▶ SHORT EXERCISE: Please filter the rows below and copy out every line that contains the word "should". Case matters.

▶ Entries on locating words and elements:
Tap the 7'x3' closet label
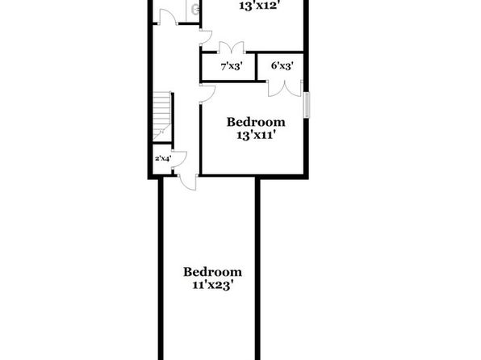pos(232,66)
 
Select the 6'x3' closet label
pos(282,65)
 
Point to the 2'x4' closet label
pos(163,158)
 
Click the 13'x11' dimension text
pos(254,135)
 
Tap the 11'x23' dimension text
pos(211,286)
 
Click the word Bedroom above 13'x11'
pos(256,122)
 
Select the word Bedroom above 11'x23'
pos(212,272)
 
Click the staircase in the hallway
pos(161,116)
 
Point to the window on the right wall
pos(307,105)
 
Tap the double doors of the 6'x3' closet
pos(285,89)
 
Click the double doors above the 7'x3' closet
pos(232,47)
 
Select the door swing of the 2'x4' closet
pos(179,159)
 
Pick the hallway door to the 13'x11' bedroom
pos(207,94)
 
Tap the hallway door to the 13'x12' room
pos(206,37)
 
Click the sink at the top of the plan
pos(195,10)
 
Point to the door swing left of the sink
pos(168,17)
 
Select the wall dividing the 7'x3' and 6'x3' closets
pos(256,67)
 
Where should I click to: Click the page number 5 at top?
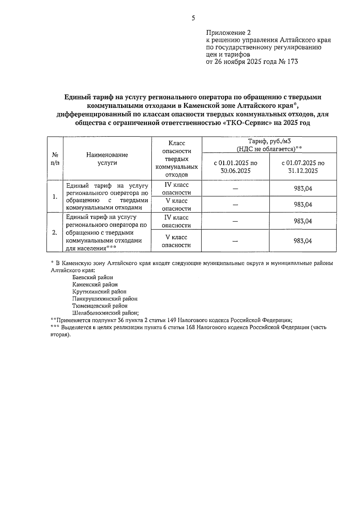(193, 18)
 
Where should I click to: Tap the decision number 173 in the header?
(292, 62)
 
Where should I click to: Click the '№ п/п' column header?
(55, 159)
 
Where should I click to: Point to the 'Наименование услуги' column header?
(107, 159)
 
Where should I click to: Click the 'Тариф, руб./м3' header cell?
(269, 145)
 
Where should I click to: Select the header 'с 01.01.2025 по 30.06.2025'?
(236, 167)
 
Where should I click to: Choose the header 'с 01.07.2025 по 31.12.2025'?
(303, 167)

▶ SOLUTION TO THIS EXERCISE:
Where should I click to: Click the page number 5 at top?
Where should I click to: Tap the decision number 173 in the header?
Where should I click to: Click the '№ п/п' column header?
Where should I click to: Point to the 'Наименование услуги' column header?
Where should I click to: Click the 'Тариф, руб./м3' header cell?
Where should I click to: Select the header 'с 01.01.2025 по 30.06.2025'?
Where should I click to: Choose the header 'с 01.07.2025 по 31.12.2025'?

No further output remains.